Falando nelas, pra minha sorte, em Barão Geraldo existia uma das melhores vídeo locadoras do mundo, chamada “PhD”, apesar do nome com a pedância unicampesca, eles eram de fato doutores em cinema, pois não se preocupavam só em alugar blockbusters e sim em manter uma coleção de respeito. Saudades monstruosas!

Quando me senti menos impostor, comecei a escrever meus primeiros roteiros. Escrevi diversos, terminei todos e joguei a maioria fora. Escrever um roteiro é uma coisa, traze-lo a vida é outra totalmente diferente, conselho esse que diversos cineastas precisam urgentemente seguir, não só os iniciantes. Dar vida a uma história besta é perder o seu tempo e o tempo de todos que trabalham e assistem a “obra” pronta.

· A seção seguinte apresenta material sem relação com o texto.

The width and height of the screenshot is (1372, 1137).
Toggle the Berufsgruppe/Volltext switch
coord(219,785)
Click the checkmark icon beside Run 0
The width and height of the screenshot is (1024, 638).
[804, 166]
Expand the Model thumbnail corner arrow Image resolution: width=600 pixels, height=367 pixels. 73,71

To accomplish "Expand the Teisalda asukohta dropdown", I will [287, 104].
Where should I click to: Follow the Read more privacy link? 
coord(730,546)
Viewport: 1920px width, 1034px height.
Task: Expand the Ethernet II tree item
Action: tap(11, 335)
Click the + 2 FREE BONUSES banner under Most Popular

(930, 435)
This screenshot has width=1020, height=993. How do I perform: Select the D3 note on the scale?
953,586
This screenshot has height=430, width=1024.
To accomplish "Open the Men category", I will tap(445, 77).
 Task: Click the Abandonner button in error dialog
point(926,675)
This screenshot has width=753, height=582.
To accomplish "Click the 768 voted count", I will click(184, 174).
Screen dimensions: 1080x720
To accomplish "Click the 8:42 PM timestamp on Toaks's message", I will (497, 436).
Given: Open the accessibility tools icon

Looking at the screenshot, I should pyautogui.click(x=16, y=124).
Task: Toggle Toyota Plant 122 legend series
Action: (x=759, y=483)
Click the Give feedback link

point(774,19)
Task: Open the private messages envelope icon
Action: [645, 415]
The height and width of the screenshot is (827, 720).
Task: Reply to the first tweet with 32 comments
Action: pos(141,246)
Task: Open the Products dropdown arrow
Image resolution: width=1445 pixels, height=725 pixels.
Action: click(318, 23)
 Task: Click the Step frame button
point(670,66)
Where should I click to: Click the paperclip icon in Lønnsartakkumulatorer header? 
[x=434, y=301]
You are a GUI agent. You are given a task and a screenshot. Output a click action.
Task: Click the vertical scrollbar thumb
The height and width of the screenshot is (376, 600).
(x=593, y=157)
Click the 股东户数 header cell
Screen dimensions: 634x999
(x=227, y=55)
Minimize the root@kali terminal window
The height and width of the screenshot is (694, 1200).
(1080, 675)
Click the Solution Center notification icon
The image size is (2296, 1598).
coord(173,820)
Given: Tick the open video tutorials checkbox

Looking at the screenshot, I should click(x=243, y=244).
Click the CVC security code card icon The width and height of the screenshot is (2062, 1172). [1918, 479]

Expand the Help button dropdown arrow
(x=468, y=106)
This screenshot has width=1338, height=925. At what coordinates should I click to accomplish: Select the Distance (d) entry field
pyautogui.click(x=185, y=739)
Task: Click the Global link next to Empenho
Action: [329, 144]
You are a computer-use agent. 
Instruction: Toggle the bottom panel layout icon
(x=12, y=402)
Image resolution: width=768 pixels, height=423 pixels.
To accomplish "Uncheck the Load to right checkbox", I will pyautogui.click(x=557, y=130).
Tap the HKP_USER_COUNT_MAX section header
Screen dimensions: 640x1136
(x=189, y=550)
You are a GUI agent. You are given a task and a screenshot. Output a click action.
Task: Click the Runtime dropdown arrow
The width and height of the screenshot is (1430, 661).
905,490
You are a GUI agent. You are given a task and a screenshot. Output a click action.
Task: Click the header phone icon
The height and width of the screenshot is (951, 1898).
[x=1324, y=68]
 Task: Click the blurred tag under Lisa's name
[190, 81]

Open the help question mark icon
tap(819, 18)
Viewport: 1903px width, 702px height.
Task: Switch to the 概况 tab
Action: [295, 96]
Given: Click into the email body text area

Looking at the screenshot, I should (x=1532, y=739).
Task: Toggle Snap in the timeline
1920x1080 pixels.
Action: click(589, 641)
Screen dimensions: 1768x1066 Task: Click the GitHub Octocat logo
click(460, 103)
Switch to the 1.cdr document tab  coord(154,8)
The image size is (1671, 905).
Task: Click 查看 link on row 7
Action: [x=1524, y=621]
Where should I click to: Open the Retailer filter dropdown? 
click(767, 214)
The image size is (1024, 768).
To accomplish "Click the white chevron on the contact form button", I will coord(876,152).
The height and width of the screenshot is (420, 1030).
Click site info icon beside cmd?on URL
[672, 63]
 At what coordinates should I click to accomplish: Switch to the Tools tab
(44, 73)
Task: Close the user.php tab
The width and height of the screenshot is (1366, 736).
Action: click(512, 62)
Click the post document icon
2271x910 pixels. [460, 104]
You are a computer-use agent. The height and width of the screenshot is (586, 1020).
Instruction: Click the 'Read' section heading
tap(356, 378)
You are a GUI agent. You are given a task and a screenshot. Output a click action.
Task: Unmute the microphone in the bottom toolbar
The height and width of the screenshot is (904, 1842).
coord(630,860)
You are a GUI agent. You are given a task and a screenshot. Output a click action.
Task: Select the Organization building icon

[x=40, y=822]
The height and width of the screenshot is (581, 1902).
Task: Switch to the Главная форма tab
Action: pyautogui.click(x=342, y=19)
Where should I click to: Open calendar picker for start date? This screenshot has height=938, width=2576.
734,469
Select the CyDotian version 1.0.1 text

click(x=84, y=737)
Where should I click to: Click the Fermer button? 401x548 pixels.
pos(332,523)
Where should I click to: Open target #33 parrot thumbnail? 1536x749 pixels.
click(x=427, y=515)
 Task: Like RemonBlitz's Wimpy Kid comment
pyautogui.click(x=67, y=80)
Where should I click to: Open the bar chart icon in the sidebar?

Ignorando o alerta de alguns amigos de que deveria começar por um curta, decidi começar por um longa. Óbvio que foi uma decisão de caráter duvidoso, afinal eu tinha zero experiência e começaria por um longa. A história é legal, mas não tenham dúvidas de que o filme é uma tremenda m****, mas eu fiz e fiz praticamente sozinho!

A versão final, terminada muitos anos depois (eu inclusive já tinha vários curtas prontos) tinha 94 minutos, uma centena de erros bobos e outra centena de erros que até hoje eu cometo, mas foi a minha maior faculdade. Não consigo mensurar o tanto de coisas que eu aprendi sobre ser um diretor, sobre fotografia, atuação, edição, relacionamento com pessoas totalmente diferentes de você e sobretudo, sobre mim mesmo.

A partir do meu primeiro filme, que repito, foi uma estrondosa b****, eu percebi que essa escolha de vida jamais passaria perto de ser um comercial de margarina, pois fazer um filme não é uma obrigação e sim a decisão de tentar conquistar o amor da sua vida todos os dias, sabendo que você ainda é muito feio e bobo para conseguir.

Agradeço a mamãe Vera, todos os dias!